***** MATERIAL TO PROCESS
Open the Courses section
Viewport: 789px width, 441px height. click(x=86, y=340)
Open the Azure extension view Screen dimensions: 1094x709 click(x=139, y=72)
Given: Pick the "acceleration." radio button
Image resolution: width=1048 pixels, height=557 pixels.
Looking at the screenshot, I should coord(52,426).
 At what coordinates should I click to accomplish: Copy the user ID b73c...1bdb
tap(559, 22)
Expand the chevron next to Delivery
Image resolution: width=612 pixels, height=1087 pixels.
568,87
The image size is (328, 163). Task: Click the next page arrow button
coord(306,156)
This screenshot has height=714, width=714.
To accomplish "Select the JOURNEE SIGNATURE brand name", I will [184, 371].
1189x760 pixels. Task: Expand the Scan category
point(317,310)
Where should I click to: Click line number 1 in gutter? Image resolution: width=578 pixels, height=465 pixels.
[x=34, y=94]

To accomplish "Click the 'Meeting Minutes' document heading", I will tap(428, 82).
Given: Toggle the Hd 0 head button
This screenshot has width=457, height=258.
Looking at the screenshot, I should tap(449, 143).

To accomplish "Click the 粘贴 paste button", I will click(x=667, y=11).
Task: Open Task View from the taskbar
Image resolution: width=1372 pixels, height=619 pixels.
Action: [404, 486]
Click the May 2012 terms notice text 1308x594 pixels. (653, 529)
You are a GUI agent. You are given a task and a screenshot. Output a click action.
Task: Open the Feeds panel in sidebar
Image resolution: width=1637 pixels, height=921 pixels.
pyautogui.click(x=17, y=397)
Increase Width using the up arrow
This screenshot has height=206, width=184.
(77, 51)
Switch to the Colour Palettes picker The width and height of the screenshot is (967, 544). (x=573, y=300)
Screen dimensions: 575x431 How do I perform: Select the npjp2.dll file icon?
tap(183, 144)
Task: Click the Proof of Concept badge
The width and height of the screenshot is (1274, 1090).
**********
TASK PROMPT:
Arrange all of the records above as a numbered list, with the blank lines left out.

ANSWER FOR THIS EXERCISE:
1. Open the Courses section
2. Viewport: 789px width, 441px height. click(x=86, y=340)
3. Open the Azure extension view Screen dimensions: 1094x709 click(x=139, y=72)
4. Given: Pick the "acceleration." radio button
5. Image resolution: width=1048 pixels, height=557 pixels.
6. Looking at the screenshot, I should coord(52,426).
7.  At what coordinates should I click to accomplish: Copy the user ID b73c...1bdb
8. tap(559, 22)
9. Expand the chevron next to Delivery
10. Image resolution: width=612 pixels, height=1087 pixels.
11. 568,87
12. The image size is (328, 163). Task: Click the next page arrow button
13. coord(306,156)
14. This screenshot has height=714, width=714.
15. To accomplish "Select the JOURNEE SIGNATURE brand name", I will [184, 371].
16. 1189x760 pixels. Task: Expand the Scan category
17. point(317,310)
18. Where should I click to: Click line number 1 in gutter? Image resolution: width=578 pixels, height=465 pixels.
19. [x=34, y=94]
20. To accomplish "Click the 'Meeting Minutes' document heading", I will tap(428, 82).
21. Given: Toggle the Hd 0 head button
22. This screenshot has width=457, height=258.
23. Looking at the screenshot, I should tap(449, 143).
24. To accomplish "Click the 粘贴 paste button", I will click(x=667, y=11).
25. Task: Open Task View from the taskbar
26. Image resolution: width=1372 pixels, height=619 pixels.
27. Action: [404, 486]
28. Click the May 2012 terms notice text 1308x594 pixels. (653, 529)
29. You are a GUI agent. You are given a task and a screenshot. Output a click action.
30. Task: Open the Feeds panel in sidebar
31. Image resolution: width=1637 pixels, height=921 pixels.
32. pyautogui.click(x=17, y=397)
33. Increase Width using the up arrow
34. This screenshot has height=206, width=184.
35. (77, 51)
36. Switch to the Colour Palettes picker The width and height of the screenshot is (967, 544). (x=573, y=300)
37. Screen dimensions: 575x431 How do I perform: Select the npjp2.dll file icon?
38. tap(183, 144)
39. Task: Click the Proof of Concept badge
40. The width and height of the screenshot is (1274, 1090).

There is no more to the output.